START Given records
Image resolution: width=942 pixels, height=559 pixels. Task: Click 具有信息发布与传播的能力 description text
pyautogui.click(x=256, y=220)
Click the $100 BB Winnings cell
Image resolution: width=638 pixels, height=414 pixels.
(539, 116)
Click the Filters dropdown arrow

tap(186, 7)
END Given records
Output every line from the records, exactly as written.

→ **Result below**
Image resolution: width=942 pixels, height=559 pixels. Task: Click 具有信息发布与传播的能力 description text
pyautogui.click(x=256, y=220)
Click the $100 BB Winnings cell
Image resolution: width=638 pixels, height=414 pixels.
(539, 116)
Click the Filters dropdown arrow

tap(186, 7)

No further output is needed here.